Not convinced that people will be able to quit cash altogether, Bright said that societies all over the world are definitely heading in that direction.
Conducted in 13 European countries, the United States and Australia, the survey found that “more than a third of Europeans and Americans would be happy to go without cash and rely on electronic forms of payment if they could, and at least 20 percent already pretty much do so.”
Due to the prevalence of today’s payment systems, such as contactless cards and mobile-phone digital wallets, the issue has actually taken on a political tone in some countries.
“Overall, 34 percent of respondents in Europe and 38 percent in the United States said they would be willing to go cash-free,” according to the survey, which also revealed that “21 percent and 34 percent in Europe and the United States, respectively, said they already rarely use cash.”
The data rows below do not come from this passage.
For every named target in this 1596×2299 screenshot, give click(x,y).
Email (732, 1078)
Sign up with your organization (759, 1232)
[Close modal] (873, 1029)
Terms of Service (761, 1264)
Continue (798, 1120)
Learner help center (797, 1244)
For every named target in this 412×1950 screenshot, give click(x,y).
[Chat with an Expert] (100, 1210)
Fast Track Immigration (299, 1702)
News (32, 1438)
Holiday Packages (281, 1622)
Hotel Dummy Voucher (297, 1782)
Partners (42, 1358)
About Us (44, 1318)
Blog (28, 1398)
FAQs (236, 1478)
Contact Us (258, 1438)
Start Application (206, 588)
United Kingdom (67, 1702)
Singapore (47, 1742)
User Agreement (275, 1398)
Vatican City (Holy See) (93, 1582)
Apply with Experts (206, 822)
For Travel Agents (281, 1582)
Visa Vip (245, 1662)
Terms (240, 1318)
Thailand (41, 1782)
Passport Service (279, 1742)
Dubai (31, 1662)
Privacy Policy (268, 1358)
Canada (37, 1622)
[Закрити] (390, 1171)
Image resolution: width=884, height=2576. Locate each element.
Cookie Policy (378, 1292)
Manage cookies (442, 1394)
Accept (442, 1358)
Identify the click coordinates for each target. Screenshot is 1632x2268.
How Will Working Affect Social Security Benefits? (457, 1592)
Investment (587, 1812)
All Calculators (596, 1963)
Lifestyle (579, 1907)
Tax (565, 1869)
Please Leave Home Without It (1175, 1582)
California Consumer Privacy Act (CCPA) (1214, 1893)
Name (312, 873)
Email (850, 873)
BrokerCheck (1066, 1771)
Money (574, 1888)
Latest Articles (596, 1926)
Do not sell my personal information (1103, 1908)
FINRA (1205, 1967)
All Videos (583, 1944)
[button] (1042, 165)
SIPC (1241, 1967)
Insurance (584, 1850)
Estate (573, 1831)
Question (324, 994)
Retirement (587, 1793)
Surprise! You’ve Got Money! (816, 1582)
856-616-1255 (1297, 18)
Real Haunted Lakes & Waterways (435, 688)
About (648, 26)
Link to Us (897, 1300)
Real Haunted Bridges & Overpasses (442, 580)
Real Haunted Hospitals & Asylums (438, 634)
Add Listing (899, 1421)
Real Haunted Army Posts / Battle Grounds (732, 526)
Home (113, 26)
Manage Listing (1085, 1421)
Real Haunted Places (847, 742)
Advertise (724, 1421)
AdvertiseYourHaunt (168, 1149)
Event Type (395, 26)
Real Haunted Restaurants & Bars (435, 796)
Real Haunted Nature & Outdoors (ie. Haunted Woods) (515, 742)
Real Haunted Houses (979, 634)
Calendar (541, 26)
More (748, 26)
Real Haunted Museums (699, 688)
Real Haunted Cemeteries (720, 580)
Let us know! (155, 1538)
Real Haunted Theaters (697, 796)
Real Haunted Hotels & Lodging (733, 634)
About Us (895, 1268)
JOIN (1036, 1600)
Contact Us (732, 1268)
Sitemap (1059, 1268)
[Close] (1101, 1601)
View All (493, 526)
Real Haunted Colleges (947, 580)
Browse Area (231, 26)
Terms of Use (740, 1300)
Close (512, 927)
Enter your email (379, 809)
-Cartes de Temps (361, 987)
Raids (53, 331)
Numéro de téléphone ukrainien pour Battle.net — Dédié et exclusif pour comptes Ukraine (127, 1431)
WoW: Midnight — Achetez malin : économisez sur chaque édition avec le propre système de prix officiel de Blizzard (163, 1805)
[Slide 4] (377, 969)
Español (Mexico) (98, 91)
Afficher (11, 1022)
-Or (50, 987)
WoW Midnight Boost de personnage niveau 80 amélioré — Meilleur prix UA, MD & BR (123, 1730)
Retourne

The data also found that “more than half of the European respondents said they had used less cash in the past 12 months than previously and 78 percent said they expected to use it even less over the coming 12 months.”
Germans have been found to be big cash carriers while nearly one-third of consumers in countries such as Poland and France said that they rarely use it.
In general, the survey found that people who live in countries where cash is king were actually the most likely to want to stop using it.